● What is required
Each entry below should be printed exactly as given.

● Recorded information
>>

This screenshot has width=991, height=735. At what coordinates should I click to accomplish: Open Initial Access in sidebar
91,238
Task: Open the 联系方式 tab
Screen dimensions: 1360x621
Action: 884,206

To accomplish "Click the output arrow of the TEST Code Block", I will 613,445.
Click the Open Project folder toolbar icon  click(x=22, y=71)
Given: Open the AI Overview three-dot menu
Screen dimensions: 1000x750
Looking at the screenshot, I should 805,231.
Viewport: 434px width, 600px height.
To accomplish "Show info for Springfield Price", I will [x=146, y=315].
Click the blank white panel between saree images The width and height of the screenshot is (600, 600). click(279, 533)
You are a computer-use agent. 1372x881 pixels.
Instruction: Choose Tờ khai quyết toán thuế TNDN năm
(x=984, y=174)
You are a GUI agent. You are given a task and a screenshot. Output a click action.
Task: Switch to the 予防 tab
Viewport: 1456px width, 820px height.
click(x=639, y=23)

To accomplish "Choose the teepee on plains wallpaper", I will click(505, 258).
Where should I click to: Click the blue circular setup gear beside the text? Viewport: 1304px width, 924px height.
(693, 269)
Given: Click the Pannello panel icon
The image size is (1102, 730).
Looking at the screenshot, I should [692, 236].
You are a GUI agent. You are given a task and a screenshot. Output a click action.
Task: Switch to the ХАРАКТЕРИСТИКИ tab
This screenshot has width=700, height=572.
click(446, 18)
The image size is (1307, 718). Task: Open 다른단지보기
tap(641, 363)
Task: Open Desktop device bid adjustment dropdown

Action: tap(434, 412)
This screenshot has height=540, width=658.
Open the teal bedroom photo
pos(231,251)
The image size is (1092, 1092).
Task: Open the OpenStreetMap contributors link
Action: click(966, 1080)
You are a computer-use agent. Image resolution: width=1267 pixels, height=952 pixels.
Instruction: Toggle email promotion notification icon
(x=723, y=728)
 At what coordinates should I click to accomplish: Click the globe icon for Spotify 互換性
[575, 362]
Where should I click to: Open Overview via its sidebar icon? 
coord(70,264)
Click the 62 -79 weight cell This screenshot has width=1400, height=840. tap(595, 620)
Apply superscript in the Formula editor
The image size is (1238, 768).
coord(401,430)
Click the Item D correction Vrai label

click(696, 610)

<<

● Output of the exercise
This screenshot has width=991, height=735. At what coordinates should I click to accomplish: Open Initial Access in sidebar
91,238
Task: Open the 联系方式 tab
Screen dimensions: 1360x621
Action: 884,206

To accomplish "Click the output arrow of the TEST Code Block", I will 613,445.
Click the Open Project folder toolbar icon  click(x=22, y=71)
Given: Open the AI Overview three-dot menu
Screen dimensions: 1000x750
Looking at the screenshot, I should 805,231.
Viewport: 434px width, 600px height.
To accomplish "Show info for Springfield Price", I will [x=146, y=315].
Click the blank white panel between saree images The width and height of the screenshot is (600, 600). click(279, 533)
You are a computer-use agent. 1372x881 pixels.
Instruction: Choose Tờ khai quyết toán thuế TNDN năm
(x=984, y=174)
You are a GUI agent. You are given a task and a screenshot. Output a click action.
Task: Switch to the 予防 tab
Viewport: 1456px width, 820px height.
click(x=639, y=23)

To accomplish "Choose the teepee on plains wallpaper", I will click(505, 258).
Where should I click to: Click the blue circular setup gear beside the text? Viewport: 1304px width, 924px height.
(693, 269)
Given: Click the Pannello panel icon
The image size is (1102, 730).
Looking at the screenshot, I should [692, 236].
You are a GUI agent. You are given a task and a screenshot. Output a click action.
Task: Switch to the ХАРАКТЕРИСТИКИ tab
This screenshot has width=700, height=572.
click(446, 18)
The image size is (1307, 718). Task: Open 다른단지보기
tap(641, 363)
Task: Open Desktop device bid adjustment dropdown

Action: tap(434, 412)
This screenshot has height=540, width=658.
Open the teal bedroom photo
pos(231,251)
The image size is (1092, 1092).
Task: Open the OpenStreetMap contributors link
Action: click(966, 1080)
You are a computer-use agent. Image resolution: width=1267 pixels, height=952 pixels.
Instruction: Toggle email promotion notification icon
(x=723, y=728)
 At what coordinates should I click to accomplish: Click the globe icon for Spotify 互換性
[575, 362]
Where should I click to: Open Overview via its sidebar icon? 
coord(70,264)
Click the 62 -79 weight cell This screenshot has width=1400, height=840. tap(595, 620)
Apply superscript in the Formula editor
The image size is (1238, 768).
coord(401,430)
Click the Item D correction Vrai label

click(696, 610)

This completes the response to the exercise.